WHAT IS REQUIRED ▸
Find the "Select the Daimôn" line in the records below and repeat it and every later line exactly, up to the last; do not include pictures.

━━━ ENTRIES PROVIDED

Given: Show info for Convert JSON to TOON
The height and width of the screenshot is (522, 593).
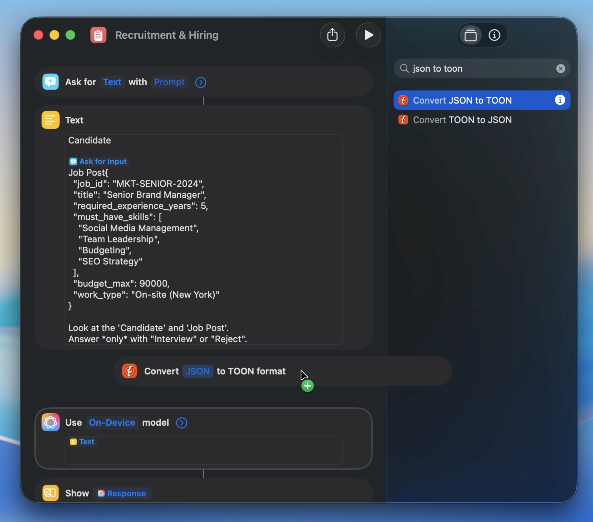Looking at the screenshot, I should pos(560,100).
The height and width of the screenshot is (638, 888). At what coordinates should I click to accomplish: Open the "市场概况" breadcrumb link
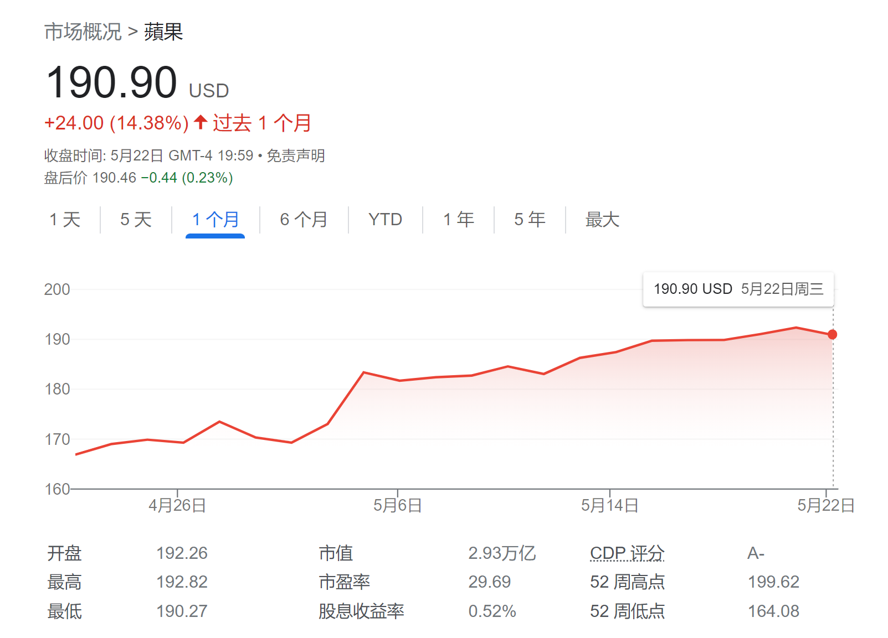(x=82, y=32)
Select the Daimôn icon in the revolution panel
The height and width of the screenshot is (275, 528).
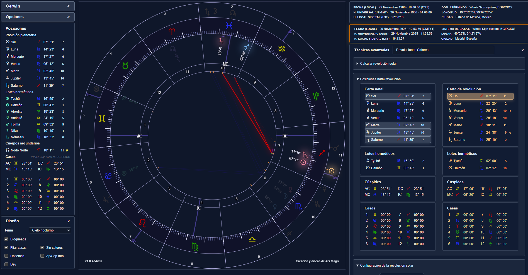[x=451, y=168]
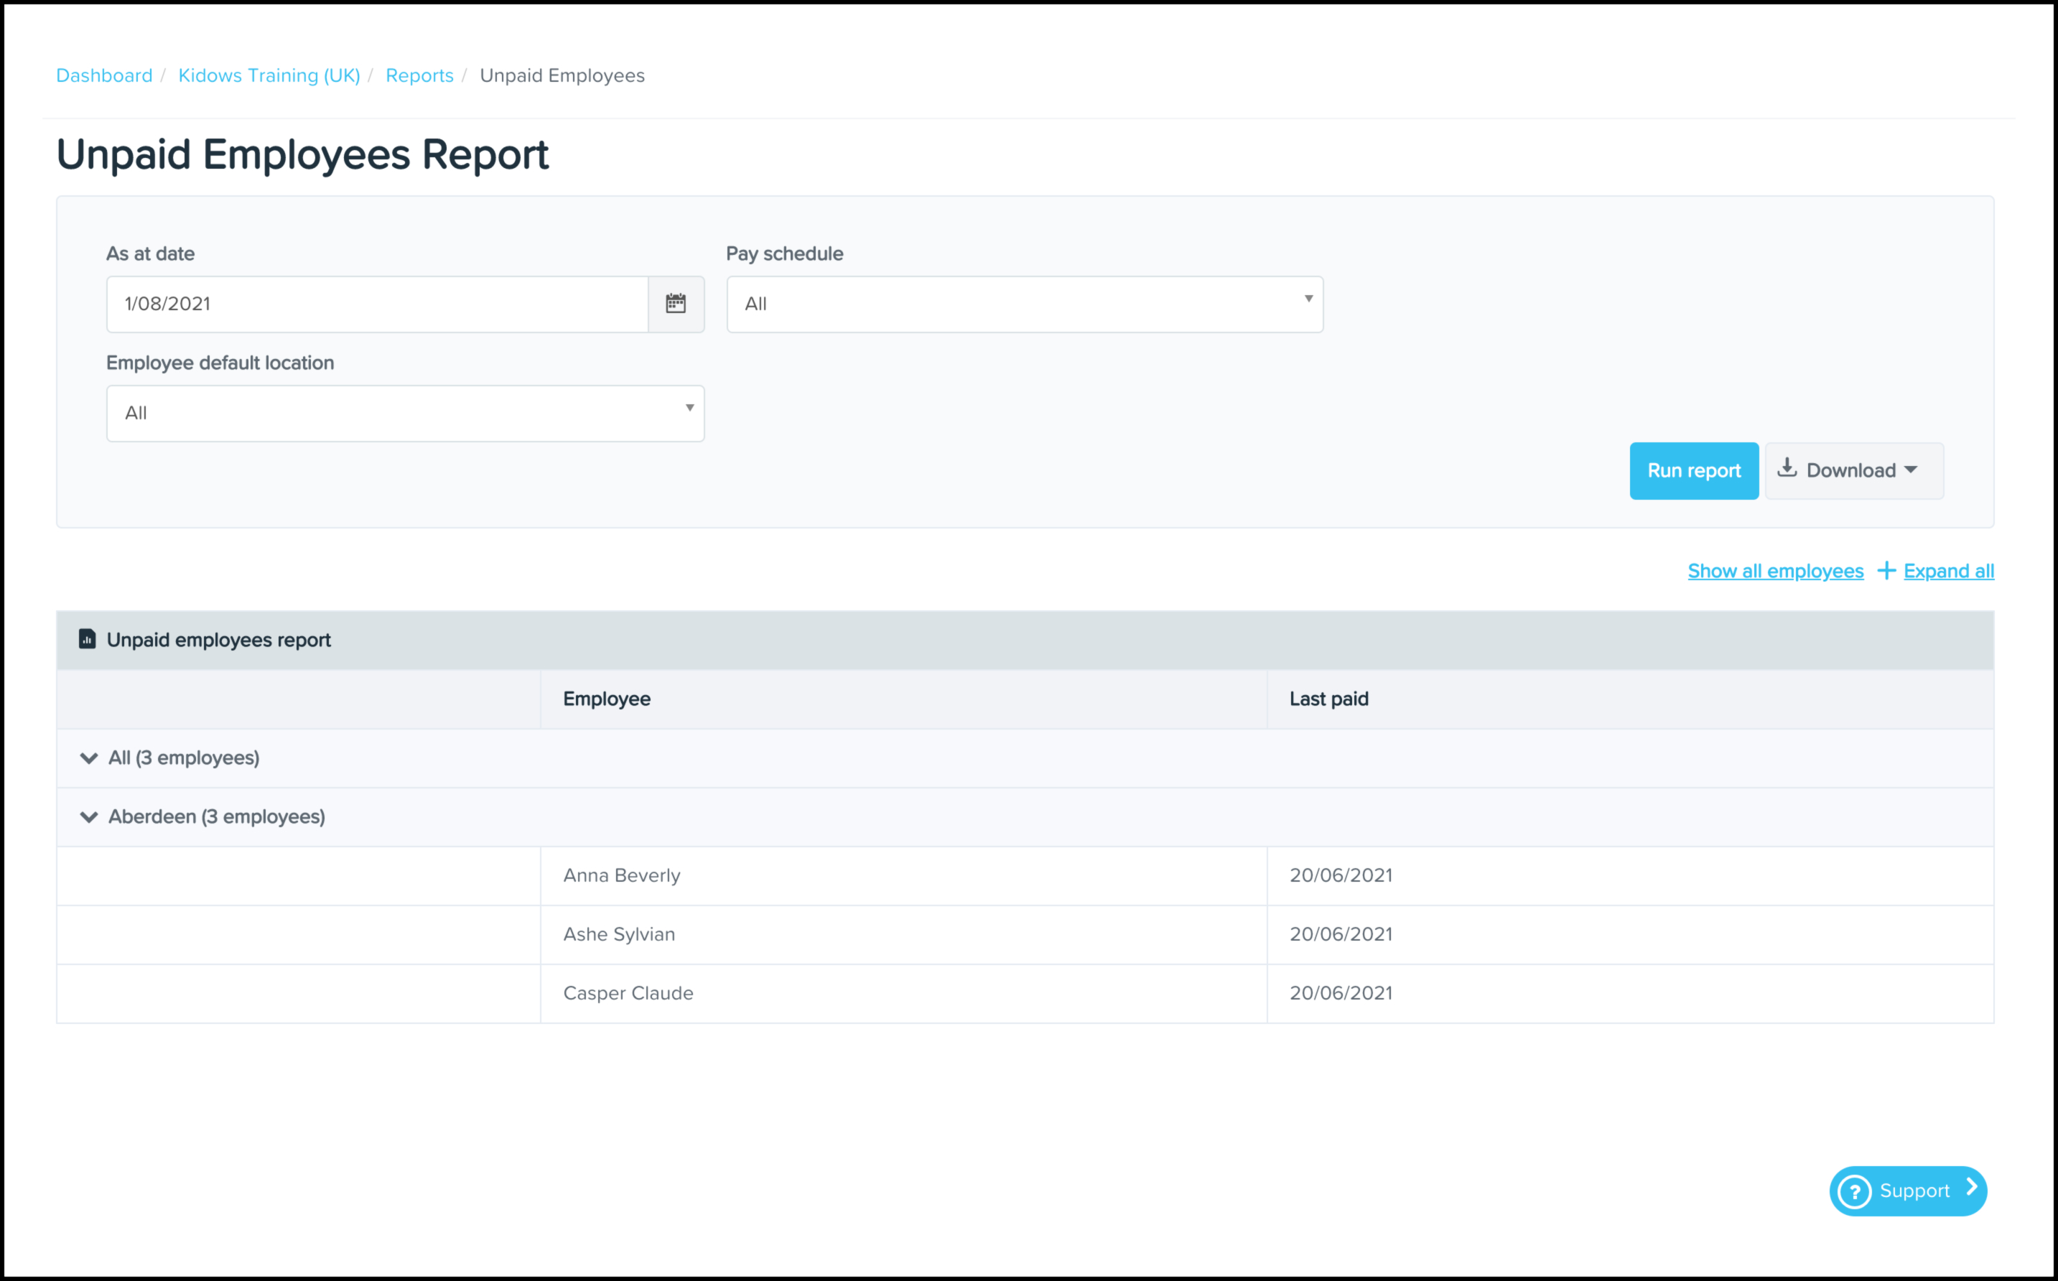Click the Expand all link
The height and width of the screenshot is (1281, 2058).
pyautogui.click(x=1948, y=571)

━━━━━━

SOLVED EXERCISE ▸
Select the Daimôn icon in the revolution panel
The height and width of the screenshot is (275, 528).
[x=451, y=168]
Click the Expand all link
The height and width of the screenshot is (1281, 2058).
pyautogui.click(x=1948, y=571)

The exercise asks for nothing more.